JM: A base assenta nos valores e na missão da empresa. Mas o foco está no utilizador. Eu só consigo ter sucesso com o meu projecto, se ele for um sucesso para quem o utiliza. E nesse caso eu trabalho muito o subconsciente. Ou seja, eu quero que o cliente-utilizador compre, mas se sinta bem a comprar, porque há uma harmonia entre o produto que compra e o espaço onde compra. Ter um espaço muito bonito, onde ninguém vai porque o produto é mau ou está desajustado ao espaço não funciona.  Penso que através da Arquitectura trabalho a relevância do espaço para aquela pessoa, no subconsciente, fazendo com que ela se lembre naturalmente de ir àquele e não a outro.

RPS: Um exemplo concreto disso…

JM: Os dois postos de abastecimento de combustível da BP, são o caso mais recente. Os postos de abastecimento sempre me suscitaram curiosidade: vamos lá com frequência comprar um produto que é industrial, raramente o vemos e não é particularmente agradável ao olfacto. Não entendo como não foram já repensados! Porque se o utilizador vai todas as semanas abastecer-se e uma parte da margem do negócio vem da loja, porque é que as lojas ainda não mudaram todas a sua lógica? Além dos combustíveis, existem outros produtos que podemos adquirir e consumir num posto de abastecimento: comprar pão, comprar uma revista, refeições, etc.

RPS: Em que medida estes postos da BP ganharam com a tua intervenção?

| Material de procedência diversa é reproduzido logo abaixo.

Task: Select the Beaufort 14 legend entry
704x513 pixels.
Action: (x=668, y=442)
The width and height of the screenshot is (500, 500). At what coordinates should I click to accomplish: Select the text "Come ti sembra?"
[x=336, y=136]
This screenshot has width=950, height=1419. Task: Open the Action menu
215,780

JM: Ganharam clientes que não eram habituais do posto. Estão localizados na EN1, numa zona residencial e a poucos quilómetros da Zona Industrial de Leiria. Hoje em dia as pessoas fazem pausas nas empresas para irem tomar café ou lanchar à BP, porque a selecção de produtos está em harmonia com a nova arquitectura do posto. As pessoas perceberam o conceito e usufruem dele, não só no interior, mas também no exterior, na esplanada, que é um jardim.

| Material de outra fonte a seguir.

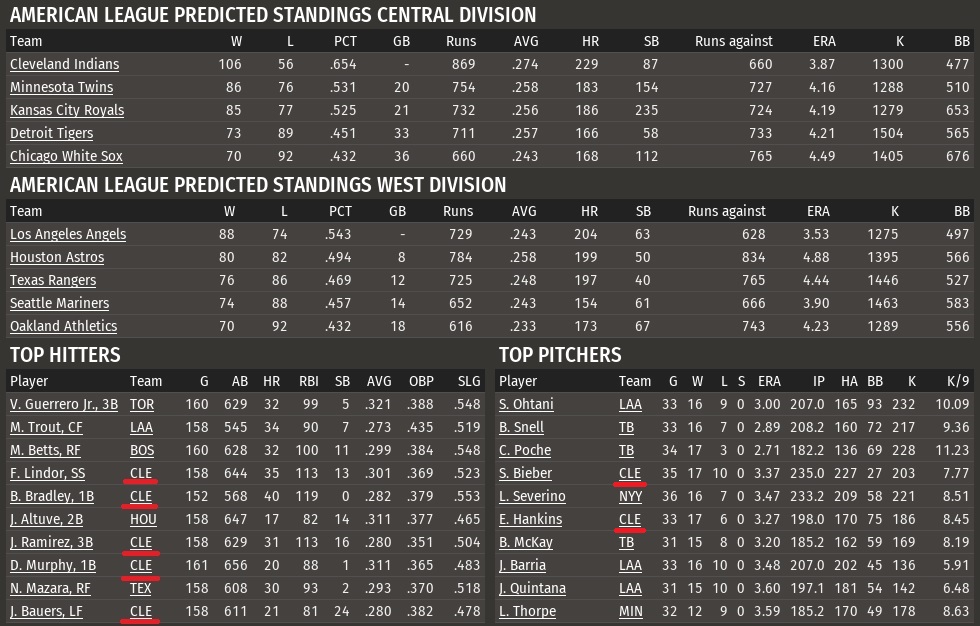Open S. Ohtani pitcher profile
This screenshot has height=626, width=980.
coord(526,404)
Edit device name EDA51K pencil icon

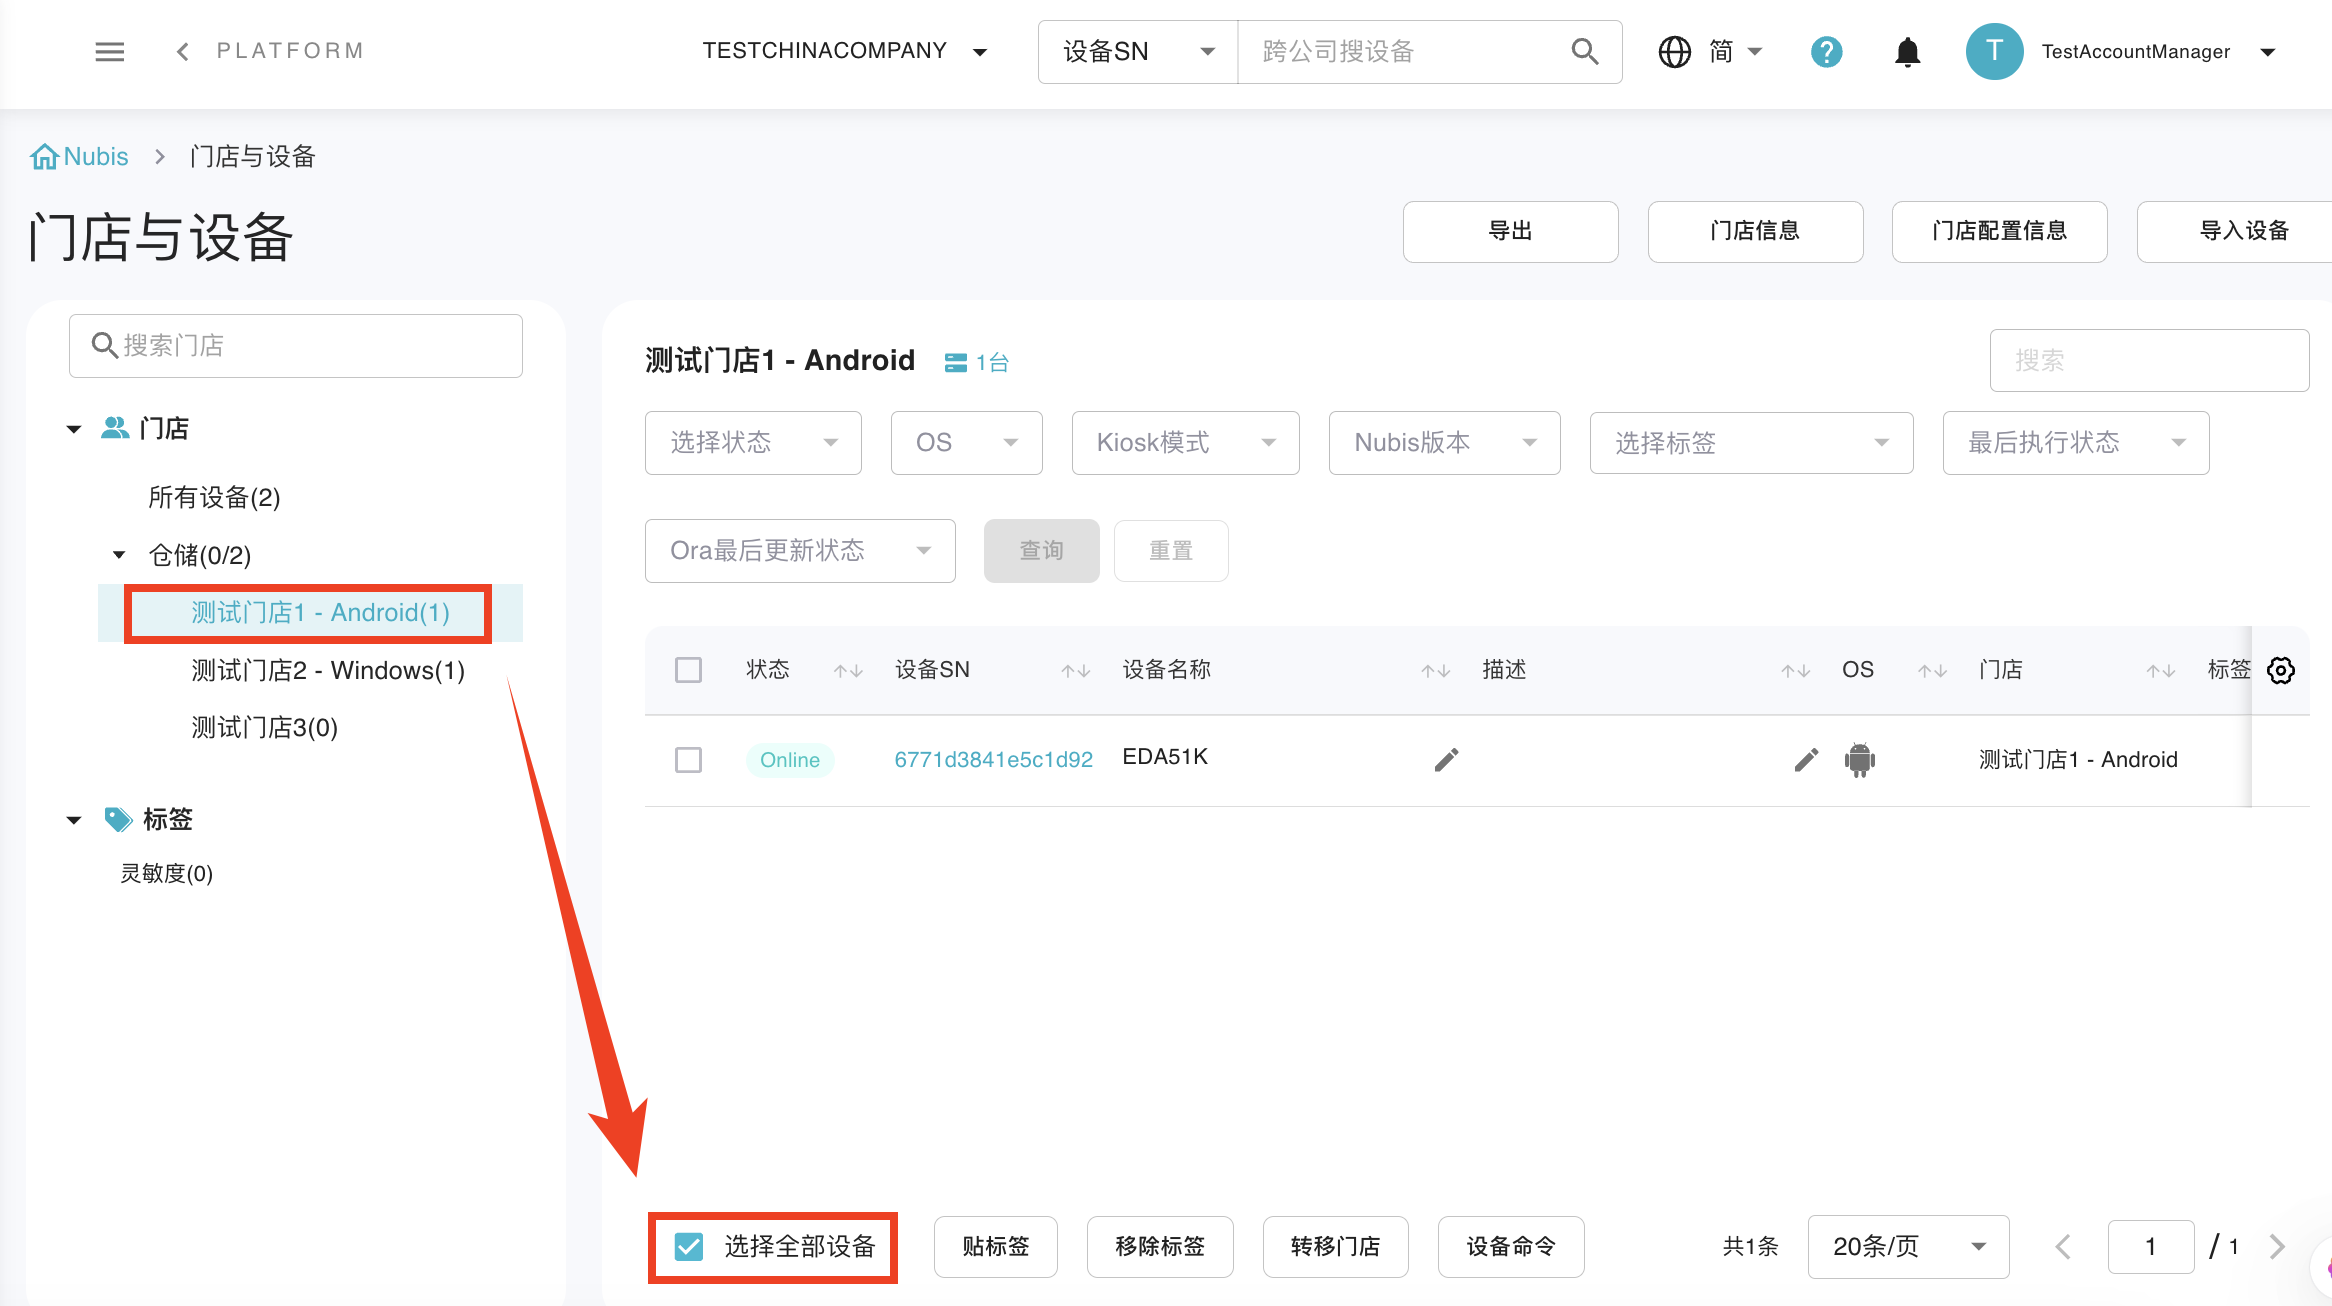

RPS: Quando e como defines, em Arquitectura, o estado de ‘Dever Cumprido’?

JM: Vou dar um exemplo de algo que me aconteceu esta semana e creio que não há forma de o contar humildemente: um casal veio ter comigo porque compraram a sua primeira casa de família e querem muito transformá-la na sua verdadeira casa; e estão angustiados com a arquitectura do espaço, bem como os materiais que lhes foram propostos, que não são interessantes. Eu expliquei-lhes como trabalho e o quão importante é serem acima de tudo honestos na partilha de informações que vou solicitando durante a nossa primeira conversa, para que eu possa fazer a leitura correcta não só do que pretendem mas também para que entenda até onde posso ir em termos de orçamento. No final da explicação, assinaram o contrato. Eu agradeci a preferência dando-lhes as boas-vindas ao universo do meu Studio. A cliente comoveu-se! Acho que percebeu que a partir daquele momento eu não ia somente fazer um projecto, mas ia dedicar-me a ele e a eles de alma e coração.

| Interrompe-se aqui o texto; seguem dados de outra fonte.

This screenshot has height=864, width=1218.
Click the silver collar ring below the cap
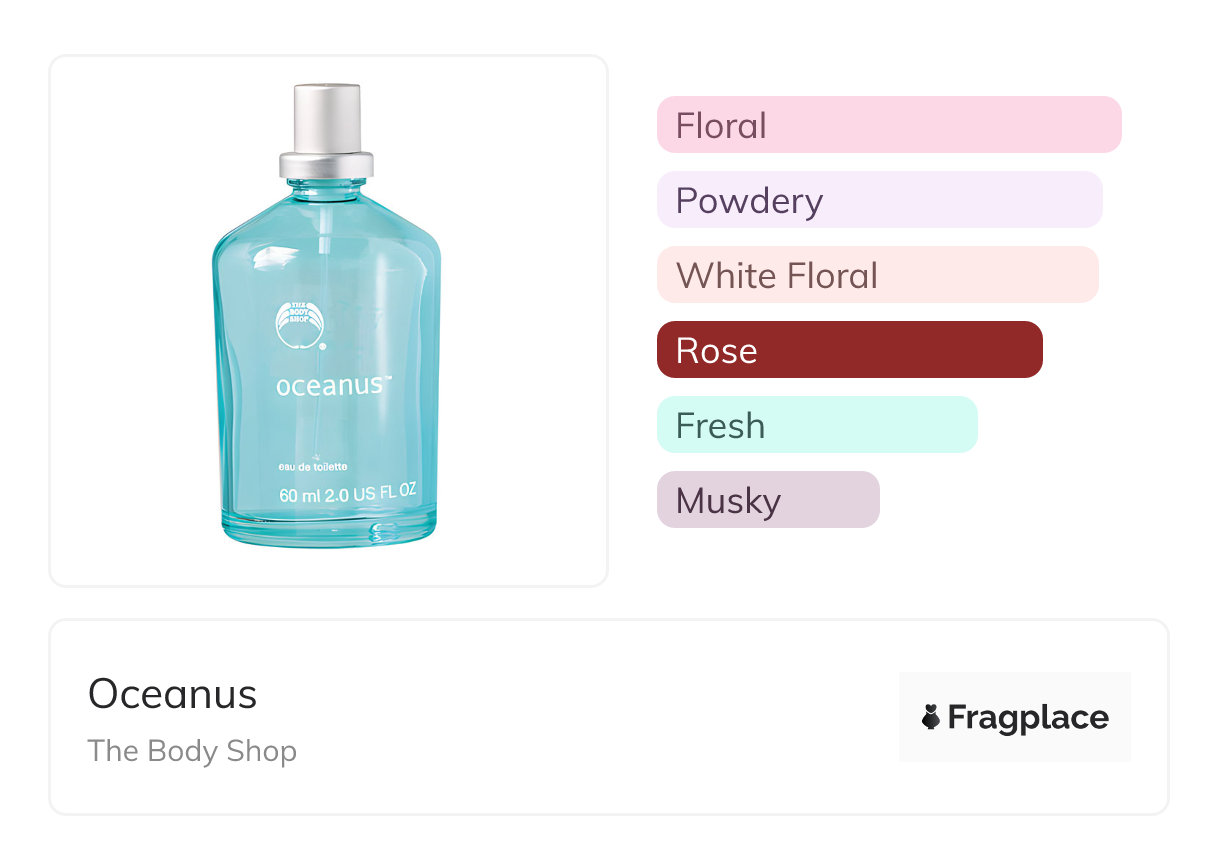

Quando desenho para os clientes, nunca tenho grandes dúvidas que o dever vai ficar cumprido. Mas há sempre muito sentimento, especialmente quando acompanho o projecto até ao momento da colocação das peças no espaço e a casa está pronta a habitar. E ainda mais quando vejo a felicidade nos olhos da família, dos investidores ou dos promotores da obra. É como se tivesse nascido um filho.

RPS: Ou seja, não é quando o projecto está pronto, mas quando vês a felicidade estampada no rosto de quem te confiou o projecto e uma boa parte da sua vida…

JM: Exactamente.

RPS: O que é, para ti, um bom projecto de Arquitectura?

JM: É o projecto que cumpre as premissas que eu citei. Mas também há projectos menos personalizados, que são excelentes projectos de Arquitectura. Por exemplo, a Casa das Histórias (da Paula Rego, em Cascais): aquelas saídas e entradas de luz, são quadros vivos para além da obra dela. Um projecto menos bom, é aquele que não conta história absolutamente nenhuma. É construção, é metro quadrado, completamente desprovido do sentido táctil e de responsabilidade do que é criar um espaço. Não tem emoção, não tem novidade, são paredes e portas.

RPS: Portanto, também na Arquitectura o storytelling é fundamental?

JM: Sabes, quando lês um livro e, através dele, passas a conhecer bem um local onde nunca estiveste e as pessoas que nele habitam? Agora imagina entrares numa casa vazia e conseguires imaginar o contrário: as pessoas que lá vivem, mesmo sem as conheceres. A construção de um espaço, são as palavras escritas dum livro.

RPS: Também dás especial importância à luz…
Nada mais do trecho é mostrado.